**** Document extract
Proposals to get rid of nuclear weapons not only threaten to upset this peacekeeping mechanism, but ignore the fact nukes are seen by more vulnerable nations as the cheapest, and most certain, way to guarantee their survival against threats from more powerful neighbors. Give a nation a choice between guaranteeing their safety with an international treaty, or some nukes, and which option will most choose?

Moreover, you can't eliminate nukes unless you eliminate the knowledge of how to produce nuclear weapons. That cannot be done, because the basic principles of nuclear weapons construction have proliferated beyond the power of anyone to destroy that knowledge. With that knowledge, any industrialized nation can quickly build nuclear weapons.

And then there are the unintended consequences. If you were to succeed in creating an international treaty that really eliminated all nukes, that would provide more incentive to create more powerful chemical and biological weapons. What many people don't want to admit is that the genie is out of the bottle, and you can't put it back.

Since no one has died from nuclear weapons in over 60 years, and you want to eliminate a weapon of mass destruction that has killed lots of people, why not go after the private automobile (which has killed millions since 1945). What have private automobiles done for peace? Nuclear power also produces power with far less pollution, and hardly any fatalities, compared to coal, gas or oil fueled plants. Despite its virtues, all things nuclear have been demonized for several generations. So it's apparently true that good deed don't go unpunished.
********
> **Problem description**:
Return the whole nuclear weapons passage word for word. The listing has nothing to do with the nuclear weapons passage.
**** Data section
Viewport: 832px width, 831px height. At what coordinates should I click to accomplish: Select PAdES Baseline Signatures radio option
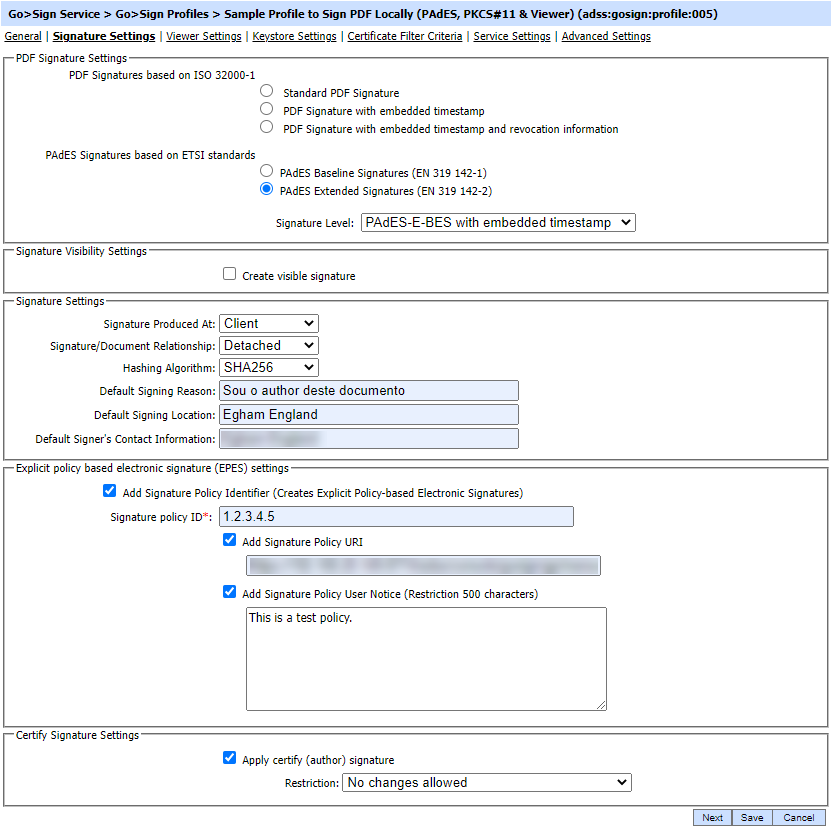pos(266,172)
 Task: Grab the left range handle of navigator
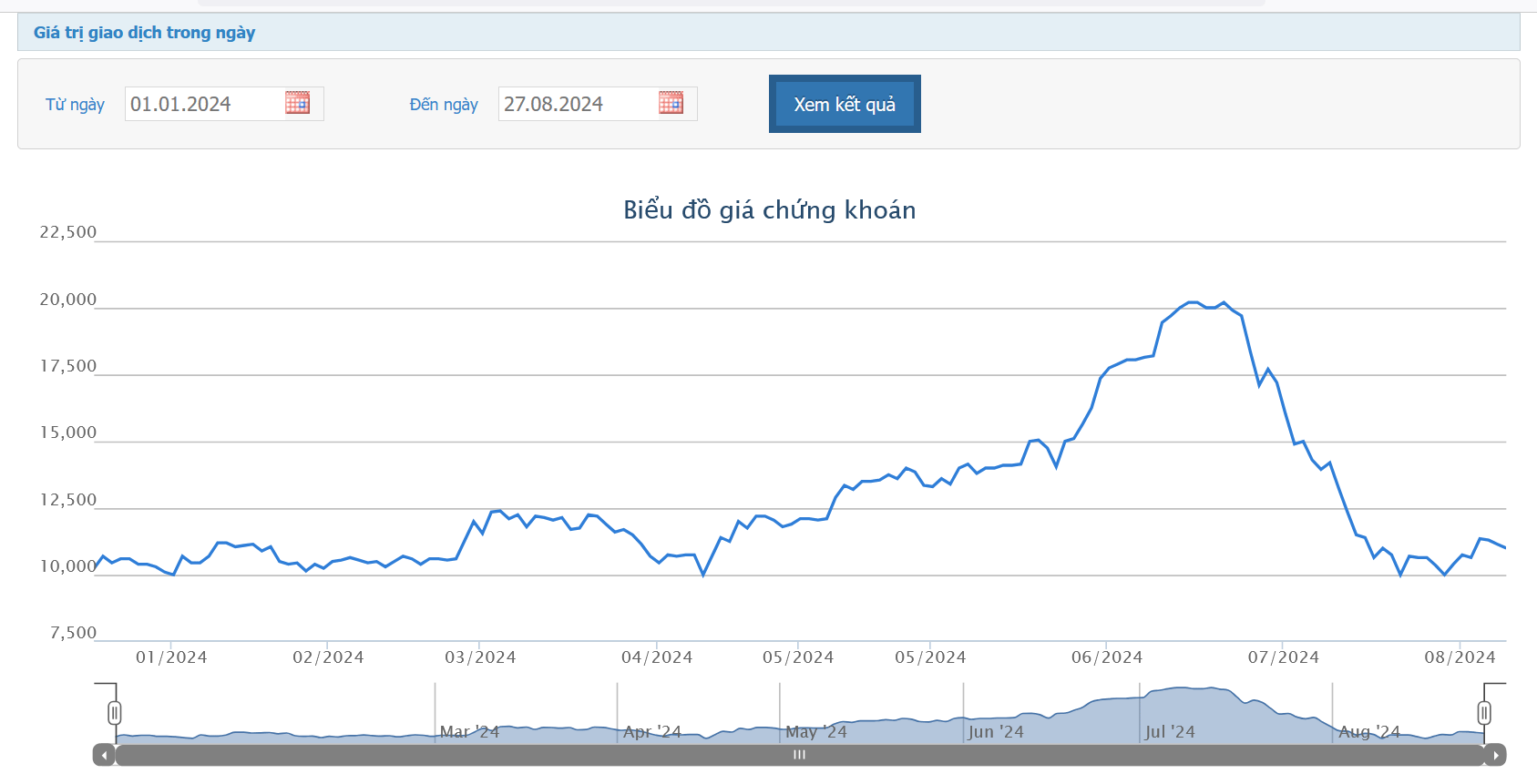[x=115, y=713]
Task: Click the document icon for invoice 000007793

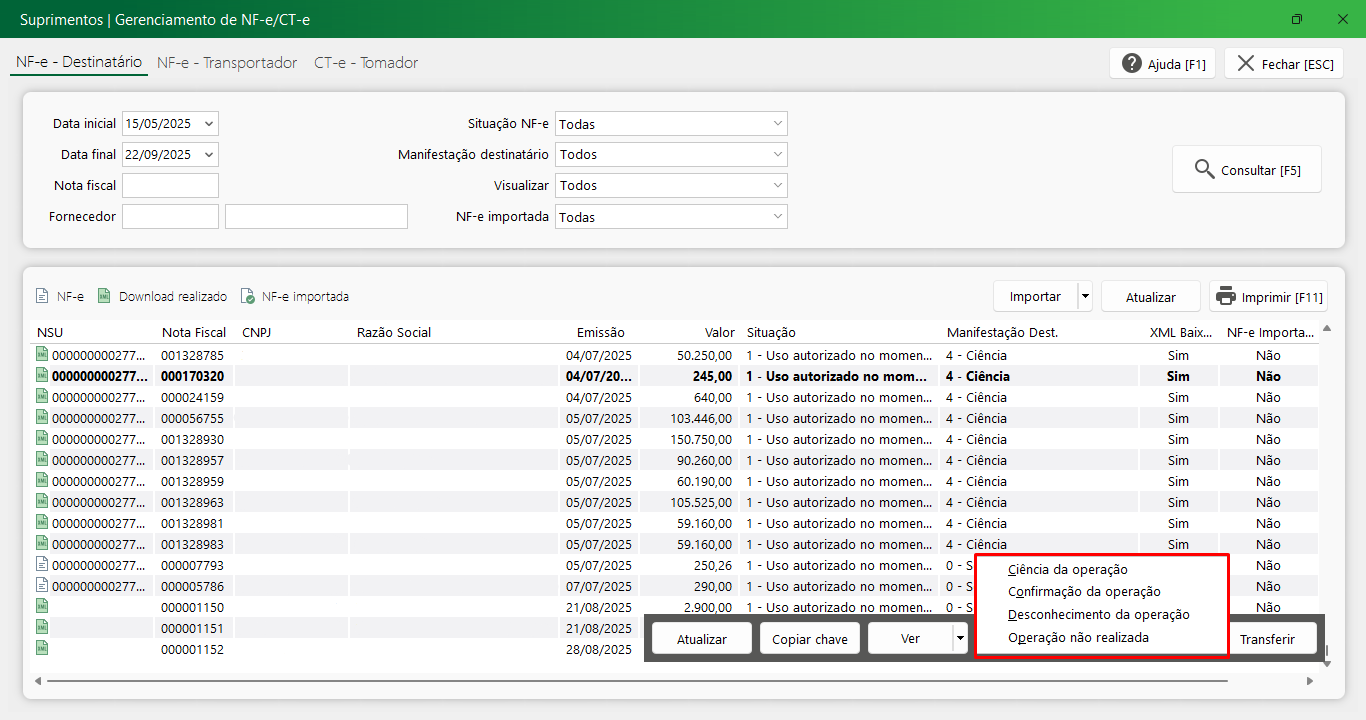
********
> **Task response**:
Proposals to get rid of nuclear weapons not only threaten to upset this peacekeeping mechanism, but ignore the fact nukes are seen by more vulnerable nations as the cheapest, and most certain, way to guarantee their survival against threats from more powerful neighbors. Give a nation a choice between guaranteeing their safety with an international treaty, or some nukes, and which option will most choose?

Moreover, you can't eliminate nukes unless you eliminate the knowledge of how to produce nuclear weapons. That cannot be done, because the basic principles of nuclear weapons construction have proliferated beyond the power of anyone to destroy that knowledge. With that knowledge, any industrialized nation can quickly build nuclear weapons.

And then there are the unintended consequences. If you were to succeed in creating an international treaty that really eliminated all nukes, that would provide more incentive to create more powerful chemical and biological weapons. What many people don't want to admit is that the genie is out of the bottle, and you can't put it back.

Since no one has died from nuclear weapons in over 60 years, and you want to eliminate a weapon of mass destruction that has killed lots of people, why not go after the private automobile (which has killed millions since 1945). What have private automobiles done for peace? Nuclear power also produces power with far less pollution, and hardly any fatalities, compared to coal, gas or oil fueled plants. Despite its virtues, all things nuclear have been demonized for several generations. So it's apparently true that good deed don't go unpunished.